- _REQUIREMENT_
For the material below, reproduce exactly each line from the one that has "Screen dimensions: 1137x693" through the one that has "the Customer Support", and no others; pictures stay out.

- _MATERIAL FOR THIS TASK_
┏━━
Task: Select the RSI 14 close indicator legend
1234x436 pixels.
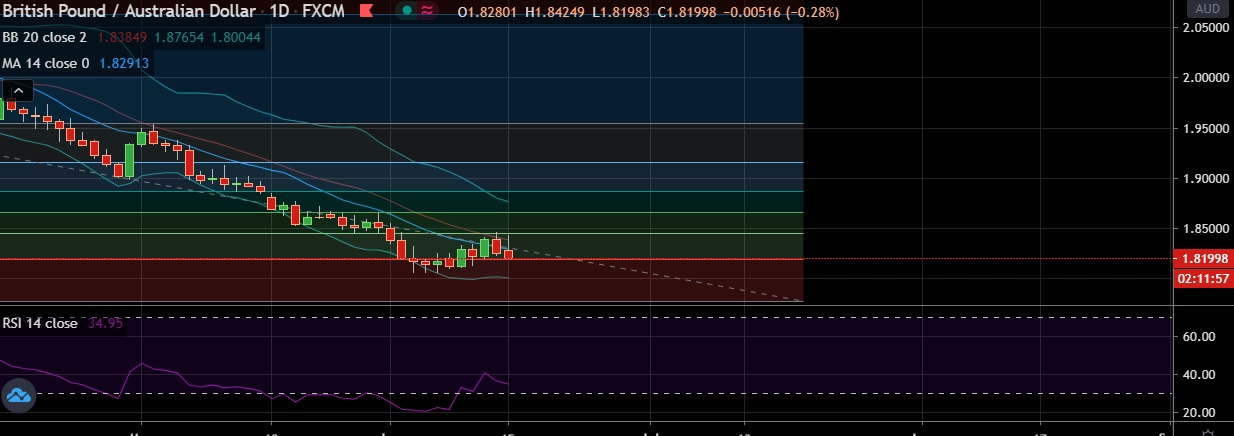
┗━━
┏━━
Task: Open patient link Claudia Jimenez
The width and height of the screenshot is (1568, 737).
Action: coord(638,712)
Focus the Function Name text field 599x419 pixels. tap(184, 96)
┗━━
┏━━
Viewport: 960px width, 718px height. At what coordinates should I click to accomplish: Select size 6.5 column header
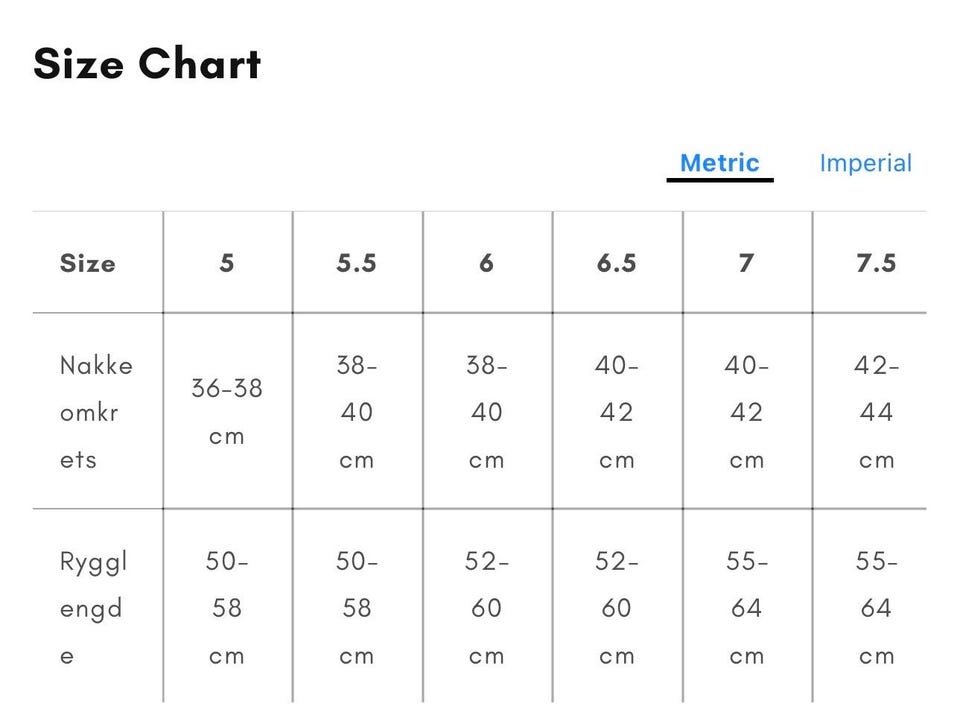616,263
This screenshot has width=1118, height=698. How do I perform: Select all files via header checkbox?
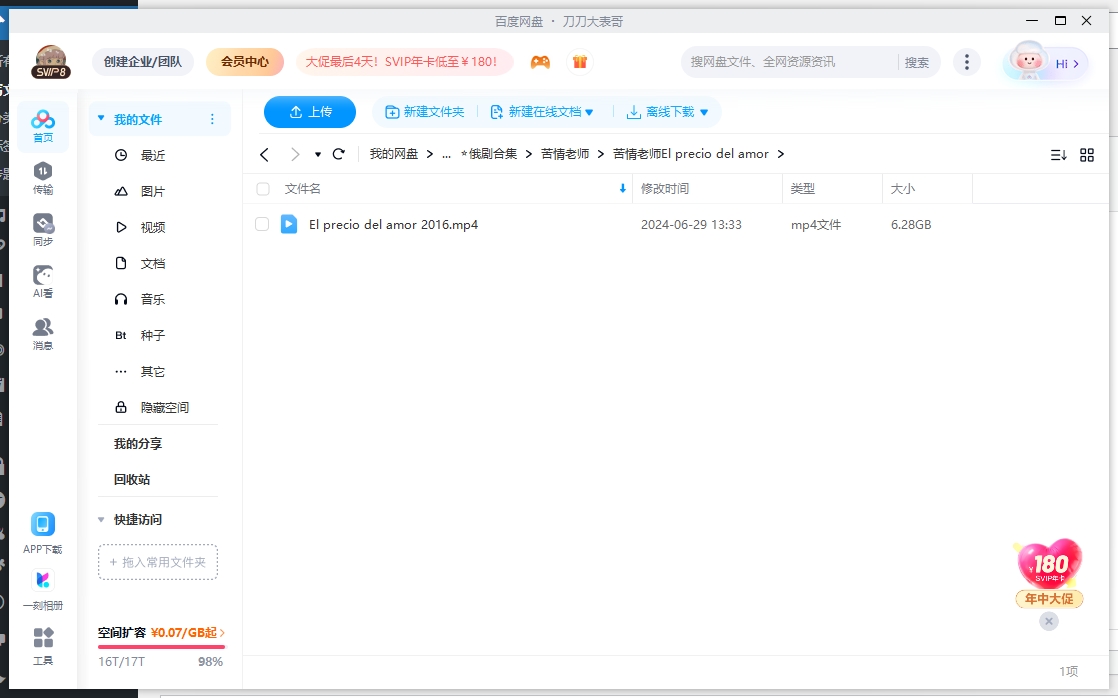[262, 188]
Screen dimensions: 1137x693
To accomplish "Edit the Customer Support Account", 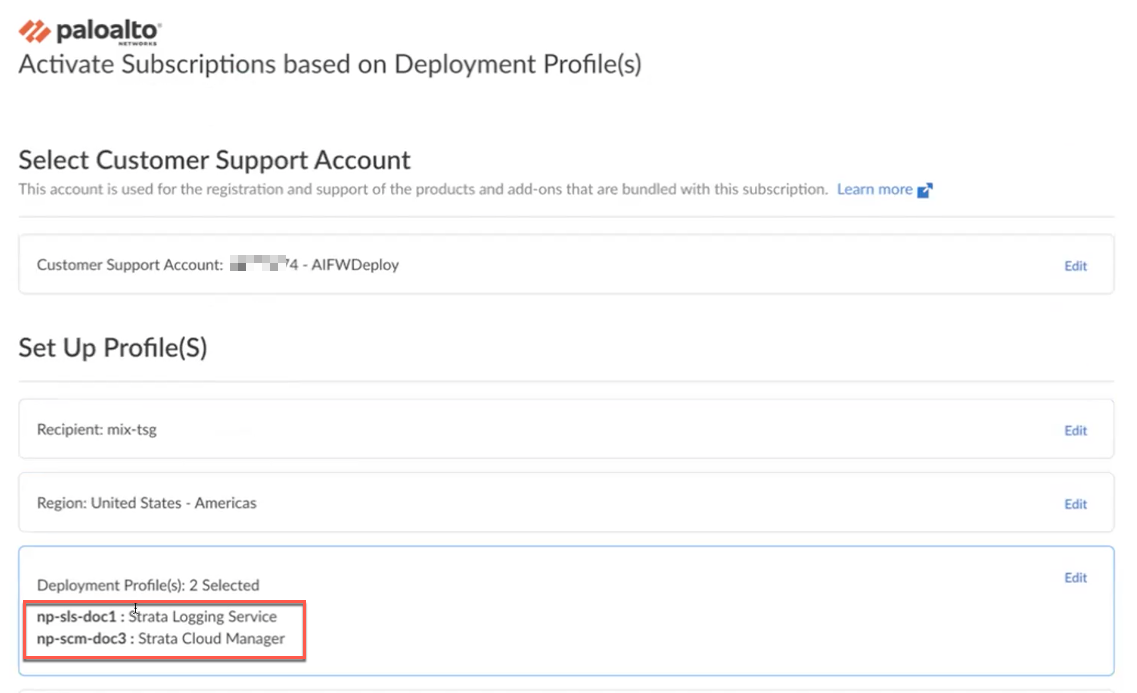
┗━━
- _EXPECTED ANSWER_
Screen dimensions: 1137x693
To accomplish "Edit the Customer Support Account", 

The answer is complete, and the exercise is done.